Tuesday, July 24, 2018

Moholy-Nagy: Future Present Hardcover – May 31, 2016 by Matthew S. Witkovsky (Editor, Contributor), Carol S. Eliel (Editor, Contributor), Karole Vail (Editor, Contributor), Julie Barten (Contributor), Sylvie Pénichon (Contributor), Carol Stringari (Contributor), Stephanie D'Alessandro (Contributor), Jennifer King (Contributor), Olivier Lugon (Contributor), Elizabeth Siegel (Contributor)(Art Institute of Chicago )



An unprecedented study of an important 20th-century artist and his diverse body of work

László Moholy-Nagy (1895–1946) became notorious for the declarations he made about the end of painting, encouraging artists to exchange brush, pigment, and canvas for camera, film, and searchlight. Even as he made these radical claims, he painted throughout his career. The practice of painting enabled Moholy-Nagy to imagine generative relationships between art and technology, and to describe the shape that future possibilities might take.
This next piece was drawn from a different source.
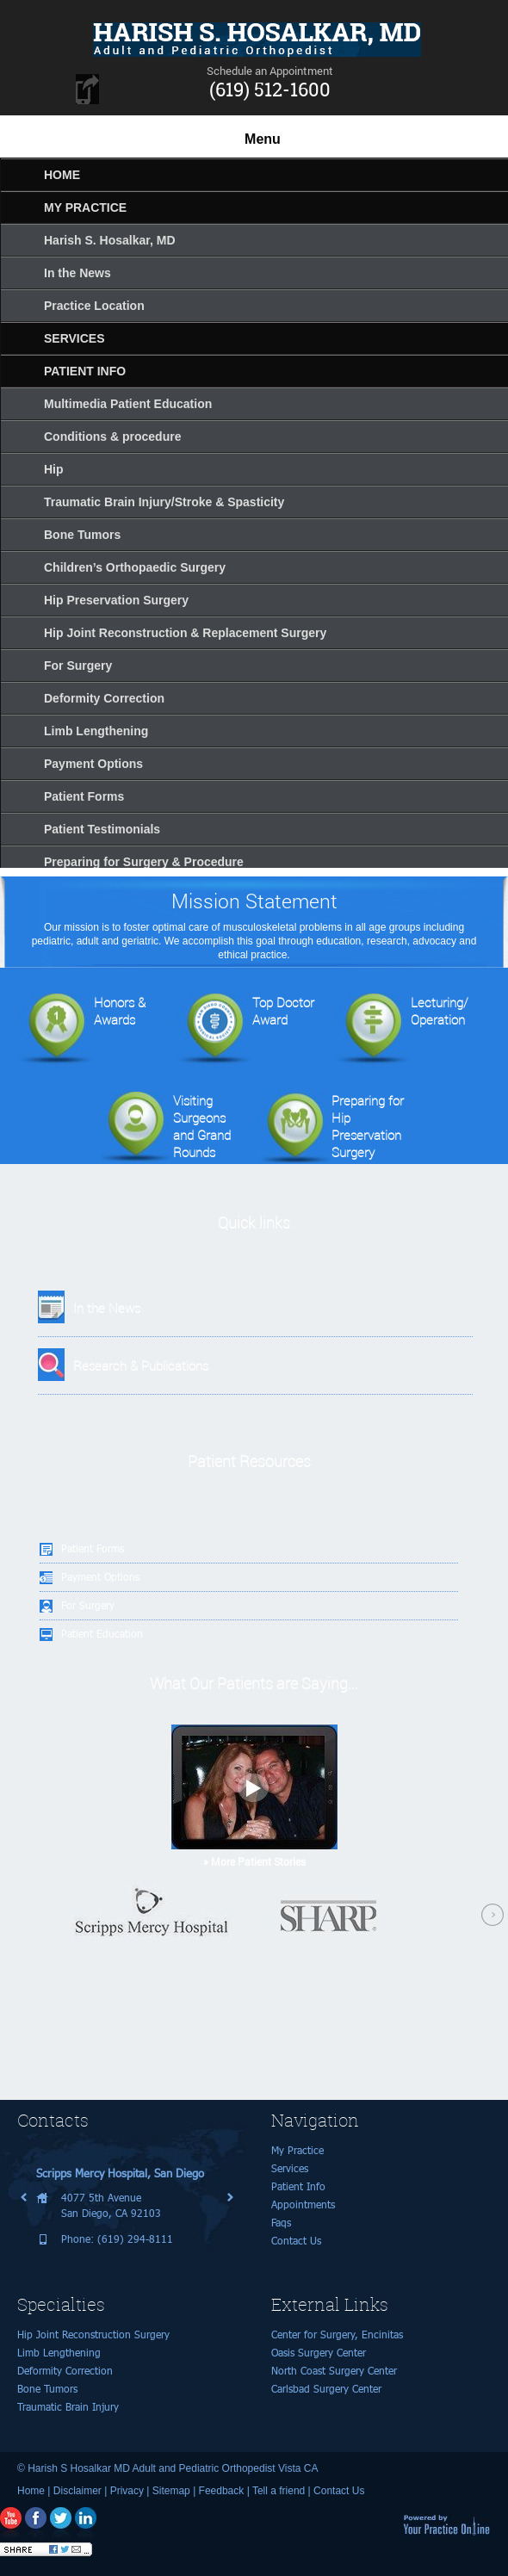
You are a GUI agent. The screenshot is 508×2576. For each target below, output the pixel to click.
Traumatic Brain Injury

The author  illuminates the evolution of painting’s role for Moholy-Nagy through key periods in his career: at the German Bauhaus in the 1920s, in the Netherlands and the United Kingdom in the early 1930s, and as director of the New Bauhaus in Chicago in the last decade of his life. The book also includes an introduction to the history, qualities, and significance of plastic materials that Moholy-Nagy used over the course of his career, and an essay on how his project of shaping habitable space in his art and writing resonated with artists and industrial designers in the 1960s and 1970s. 

This exceptional book offers a fresh and extensive examination of the work of pioneering artist László Moholy-Nagy (1895–1946). The first major American survey of his oeuvre in nearly a half century and the most extensive English-language book on the artist in thirty years, the catalogue offers an integrated presentation of Moholy’s production across a range of art forms including painting, sculpture, photography, graphic design, film, advertising, and theater.

Distinguished scholars offer new insights into Moholy's materials and working methods; the relation among writing, administration, and art making in his practice; and his influence on contemporary art. Particular emphasis is given to Moholy's American years and his leadership of the Chicago Bauhaus as well as his reception as a painter.


Over 300 works are illustrated in color, including the artist's early paintings and photograms, his whimsical photomontages---all of which are reproduced together here for the first time---and late works in Plexiglas. Beautifully designed and produced, with a PVC plastic jacket printed on the inside and a foil stamped casewrap, the book is a marvelous tribute to this phenomenally innovative artist.